» WHAT THE TASK REQUIRES:
Each record should be copied exactly, and none of them omitted.

» DATA FOR ANALYSIS:
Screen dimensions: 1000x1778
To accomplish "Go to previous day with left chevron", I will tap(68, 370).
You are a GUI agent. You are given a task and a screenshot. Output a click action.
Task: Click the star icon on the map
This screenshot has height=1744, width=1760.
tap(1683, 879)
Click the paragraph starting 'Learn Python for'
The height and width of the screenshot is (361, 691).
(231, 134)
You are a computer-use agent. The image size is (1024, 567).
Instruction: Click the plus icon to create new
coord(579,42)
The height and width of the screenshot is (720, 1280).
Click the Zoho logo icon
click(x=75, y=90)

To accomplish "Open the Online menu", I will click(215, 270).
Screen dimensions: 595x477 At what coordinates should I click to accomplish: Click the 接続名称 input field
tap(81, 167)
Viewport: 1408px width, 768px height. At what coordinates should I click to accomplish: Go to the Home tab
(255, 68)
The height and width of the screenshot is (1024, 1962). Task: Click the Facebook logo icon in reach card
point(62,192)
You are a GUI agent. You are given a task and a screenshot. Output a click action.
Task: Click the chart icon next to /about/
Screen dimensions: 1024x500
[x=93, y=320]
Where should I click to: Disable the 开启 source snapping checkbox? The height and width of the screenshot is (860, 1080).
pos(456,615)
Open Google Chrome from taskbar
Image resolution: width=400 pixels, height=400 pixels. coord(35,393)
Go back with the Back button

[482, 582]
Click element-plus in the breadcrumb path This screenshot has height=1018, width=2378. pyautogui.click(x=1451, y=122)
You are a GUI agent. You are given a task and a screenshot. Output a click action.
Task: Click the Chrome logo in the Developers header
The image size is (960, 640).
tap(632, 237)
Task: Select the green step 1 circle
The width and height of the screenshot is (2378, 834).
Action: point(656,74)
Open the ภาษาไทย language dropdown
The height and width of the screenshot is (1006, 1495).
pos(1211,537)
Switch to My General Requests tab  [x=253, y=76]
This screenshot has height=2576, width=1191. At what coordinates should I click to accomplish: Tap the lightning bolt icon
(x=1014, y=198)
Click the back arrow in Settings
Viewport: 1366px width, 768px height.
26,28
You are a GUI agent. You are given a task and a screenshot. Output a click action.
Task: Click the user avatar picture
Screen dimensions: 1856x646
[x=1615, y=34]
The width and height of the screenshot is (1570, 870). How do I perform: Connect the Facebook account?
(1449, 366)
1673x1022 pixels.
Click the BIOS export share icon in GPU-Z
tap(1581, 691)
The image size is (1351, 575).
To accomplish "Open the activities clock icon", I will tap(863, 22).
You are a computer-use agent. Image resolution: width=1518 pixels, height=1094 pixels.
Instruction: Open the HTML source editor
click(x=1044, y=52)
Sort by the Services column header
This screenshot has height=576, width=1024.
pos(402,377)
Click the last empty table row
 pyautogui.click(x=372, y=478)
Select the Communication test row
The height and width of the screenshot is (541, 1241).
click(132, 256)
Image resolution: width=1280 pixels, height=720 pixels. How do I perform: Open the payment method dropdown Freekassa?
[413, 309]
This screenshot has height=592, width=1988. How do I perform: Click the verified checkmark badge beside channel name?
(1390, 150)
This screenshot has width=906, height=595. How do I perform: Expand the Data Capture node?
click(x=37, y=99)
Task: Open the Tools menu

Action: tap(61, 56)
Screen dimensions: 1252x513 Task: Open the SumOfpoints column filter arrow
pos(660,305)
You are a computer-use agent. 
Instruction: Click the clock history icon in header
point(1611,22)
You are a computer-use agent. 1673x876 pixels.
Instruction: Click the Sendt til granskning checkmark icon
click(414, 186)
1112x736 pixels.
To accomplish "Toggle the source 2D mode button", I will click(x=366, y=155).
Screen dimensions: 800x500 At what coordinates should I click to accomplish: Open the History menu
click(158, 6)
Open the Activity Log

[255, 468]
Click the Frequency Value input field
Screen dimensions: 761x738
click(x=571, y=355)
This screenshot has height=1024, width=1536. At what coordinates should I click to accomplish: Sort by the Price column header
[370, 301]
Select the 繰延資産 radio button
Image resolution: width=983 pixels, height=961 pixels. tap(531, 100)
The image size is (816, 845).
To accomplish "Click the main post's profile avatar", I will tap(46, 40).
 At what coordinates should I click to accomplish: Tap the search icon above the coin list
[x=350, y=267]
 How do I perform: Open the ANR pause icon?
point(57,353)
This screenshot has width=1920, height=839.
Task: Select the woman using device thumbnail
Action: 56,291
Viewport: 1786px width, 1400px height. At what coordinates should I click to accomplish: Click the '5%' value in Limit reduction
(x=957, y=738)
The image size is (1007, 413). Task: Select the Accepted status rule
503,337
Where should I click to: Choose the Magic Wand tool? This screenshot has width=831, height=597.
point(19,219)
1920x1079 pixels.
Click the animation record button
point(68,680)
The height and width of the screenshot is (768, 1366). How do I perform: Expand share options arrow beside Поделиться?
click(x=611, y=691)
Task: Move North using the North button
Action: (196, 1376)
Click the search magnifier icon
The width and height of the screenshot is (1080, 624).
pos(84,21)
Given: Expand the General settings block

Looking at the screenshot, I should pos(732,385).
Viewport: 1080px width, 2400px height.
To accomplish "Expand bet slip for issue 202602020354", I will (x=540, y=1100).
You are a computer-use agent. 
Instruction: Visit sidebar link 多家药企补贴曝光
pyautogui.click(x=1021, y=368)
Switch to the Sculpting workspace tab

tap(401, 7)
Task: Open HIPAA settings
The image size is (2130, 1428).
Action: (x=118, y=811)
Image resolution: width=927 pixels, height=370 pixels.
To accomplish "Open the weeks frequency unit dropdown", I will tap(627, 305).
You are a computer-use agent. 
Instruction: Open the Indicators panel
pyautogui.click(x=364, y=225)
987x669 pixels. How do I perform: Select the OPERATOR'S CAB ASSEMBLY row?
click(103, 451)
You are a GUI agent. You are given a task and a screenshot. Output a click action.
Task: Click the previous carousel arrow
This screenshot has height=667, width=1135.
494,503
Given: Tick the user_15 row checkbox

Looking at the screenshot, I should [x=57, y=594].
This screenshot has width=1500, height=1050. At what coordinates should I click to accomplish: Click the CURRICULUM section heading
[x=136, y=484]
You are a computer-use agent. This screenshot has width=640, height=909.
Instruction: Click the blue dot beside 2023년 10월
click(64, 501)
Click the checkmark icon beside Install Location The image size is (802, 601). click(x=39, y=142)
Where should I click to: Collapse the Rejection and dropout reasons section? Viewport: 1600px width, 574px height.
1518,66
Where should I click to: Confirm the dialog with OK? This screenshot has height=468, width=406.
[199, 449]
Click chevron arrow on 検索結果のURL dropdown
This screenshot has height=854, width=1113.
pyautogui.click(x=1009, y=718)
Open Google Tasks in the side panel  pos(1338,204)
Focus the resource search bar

» EXPECTED ANSWER:
Screen dimensions: 1000x1778
To accomplish "Go to previous day with left chevron", I will tap(68, 370).
You are a GUI agent. You are given a task and a screenshot. Output a click action.
Task: Click the star icon on the map
This screenshot has height=1744, width=1760.
tap(1683, 879)
Click the paragraph starting 'Learn Python for'
The height and width of the screenshot is (361, 691).
(231, 134)
You are a computer-use agent. The image size is (1024, 567).
Instruction: Click the plus icon to create new
coord(579,42)
The height and width of the screenshot is (720, 1280).
Click the Zoho logo icon
click(x=75, y=90)

To accomplish "Open the Online menu", I will click(215, 270).
Screen dimensions: 595x477 At what coordinates should I click to accomplish: Click the 接続名称 input field
tap(81, 167)
Viewport: 1408px width, 768px height. At what coordinates should I click to accomplish: Go to the Home tab
(255, 68)
The height and width of the screenshot is (1024, 1962). Task: Click the Facebook logo icon in reach card
point(62,192)
You are a GUI agent. You are given a task and a screenshot. Output a click action.
Task: Click the chart icon next to /about/
Screen dimensions: 1024x500
[x=93, y=320]
Where should I click to: Disable the 开启 source snapping checkbox? The height and width of the screenshot is (860, 1080).
pos(456,615)
Open Google Chrome from taskbar
Image resolution: width=400 pixels, height=400 pixels. coord(35,393)
Go back with the Back button

[482, 582]
Click element-plus in the breadcrumb path This screenshot has height=1018, width=2378. pyautogui.click(x=1451, y=122)
You are a GUI agent. You are given a task and a screenshot. Output a click action.
Task: Click the Chrome logo in the Developers header
The image size is (960, 640).
tap(632, 237)
Task: Select the green step 1 circle
The width and height of the screenshot is (2378, 834).
Action: point(656,74)
Open the ภาษาไทย language dropdown
The height and width of the screenshot is (1006, 1495).
pos(1211,537)
Switch to My General Requests tab  [x=253, y=76]
This screenshot has height=2576, width=1191. At what coordinates should I click to accomplish: Tap the lightning bolt icon
(x=1014, y=198)
Click the back arrow in Settings
Viewport: 1366px width, 768px height.
26,28
You are a GUI agent. You are given a task and a screenshot. Output a click action.
Task: Click the user avatar picture
Screen dimensions: 1856x646
[x=1615, y=34]
The width and height of the screenshot is (1570, 870). How do I perform: Connect the Facebook account?
(1449, 366)
1673x1022 pixels.
Click the BIOS export share icon in GPU-Z
tap(1581, 691)
The image size is (1351, 575).
To accomplish "Open the activities clock icon", I will tap(863, 22).
You are a computer-use agent. Image resolution: width=1518 pixels, height=1094 pixels.
Instruction: Open the HTML source editor
click(x=1044, y=52)
Sort by the Services column header
This screenshot has height=576, width=1024.
pos(402,377)
Click the last empty table row
 pyautogui.click(x=372, y=478)
Select the Communication test row
The height and width of the screenshot is (541, 1241).
click(132, 256)
Image resolution: width=1280 pixels, height=720 pixels. How do I perform: Open the payment method dropdown Freekassa?
[413, 309]
This screenshot has height=592, width=1988. How do I perform: Click the verified checkmark badge beside channel name?
(1390, 150)
This screenshot has width=906, height=595. How do I perform: Expand the Data Capture node?
click(x=37, y=99)
Task: Open the Tools menu

Action: tap(61, 56)
Screen dimensions: 1252x513 Task: Open the SumOfpoints column filter arrow
pos(660,305)
You are a computer-use agent. 
Instruction: Click the clock history icon in header
point(1611,22)
You are a computer-use agent. 1673x876 pixels.
Instruction: Click the Sendt til granskning checkmark icon
click(414, 186)
1112x736 pixels.
To accomplish "Toggle the source 2D mode button", I will click(x=366, y=155).
Screen dimensions: 800x500 At what coordinates should I click to accomplish: Open the History menu
click(158, 6)
Open the Activity Log

[255, 468]
Click the Frequency Value input field
Screen dimensions: 761x738
click(x=571, y=355)
This screenshot has height=1024, width=1536. At what coordinates should I click to accomplish: Sort by the Price column header
[370, 301]
Select the 繰延資産 radio button
Image resolution: width=983 pixels, height=961 pixels. tap(531, 100)
The image size is (816, 845).
To accomplish "Click the main post's profile avatar", I will tap(46, 40).
 At what coordinates should I click to accomplish: Tap the search icon above the coin list
[x=350, y=267]
 How do I perform: Open the ANR pause icon?
point(57,353)
This screenshot has width=1920, height=839.
Task: Select the woman using device thumbnail
Action: 56,291
Viewport: 1786px width, 1400px height. At what coordinates should I click to accomplish: Click the '5%' value in Limit reduction
(x=957, y=738)
The image size is (1007, 413). Task: Select the Accepted status rule
503,337
Where should I click to: Choose the Magic Wand tool? This screenshot has width=831, height=597.
point(19,219)
1920x1079 pixels.
Click the animation record button
point(68,680)
The height and width of the screenshot is (768, 1366). How do I perform: Expand share options arrow beside Поделиться?
click(x=611, y=691)
Task: Move North using the North button
Action: (196, 1376)
Click the search magnifier icon
The width and height of the screenshot is (1080, 624).
pos(84,21)
Given: Expand the General settings block

Looking at the screenshot, I should pos(732,385).
Viewport: 1080px width, 2400px height.
To accomplish "Expand bet slip for issue 202602020354", I will (x=540, y=1100).
You are a computer-use agent. 
Instruction: Visit sidebar link 多家药企补贴曝光
pyautogui.click(x=1021, y=368)
Switch to the Sculpting workspace tab

tap(401, 7)
Task: Open HIPAA settings
The image size is (2130, 1428).
Action: (x=118, y=811)
Image resolution: width=927 pixels, height=370 pixels.
To accomplish "Open the weeks frequency unit dropdown", I will tap(627, 305).
You are a computer-use agent. 
Instruction: Open the Indicators panel
pyautogui.click(x=364, y=225)
987x669 pixels. How do I perform: Select the OPERATOR'S CAB ASSEMBLY row?
click(103, 451)
You are a GUI agent. You are given a task and a screenshot. Output a click action.
Task: Click the previous carousel arrow
This screenshot has height=667, width=1135.
494,503
Given: Tick the user_15 row checkbox

Looking at the screenshot, I should [x=57, y=594].
This screenshot has width=1500, height=1050. At what coordinates should I click to accomplish: Click the CURRICULUM section heading
[x=136, y=484]
You are a computer-use agent. This screenshot has width=640, height=909.
Instruction: Click the blue dot beside 2023년 10월
click(64, 501)
Click the checkmark icon beside Install Location The image size is (802, 601). click(x=39, y=142)
Where should I click to: Collapse the Rejection and dropout reasons section? Viewport: 1600px width, 574px height.
1518,66
Where should I click to: Confirm the dialog with OK? This screenshot has height=468, width=406.
[199, 449]
Click chevron arrow on 検索結果のURL dropdown
This screenshot has height=854, width=1113.
pyautogui.click(x=1009, y=718)
Open Google Tasks in the side panel  pos(1338,204)
Focus the resource search bar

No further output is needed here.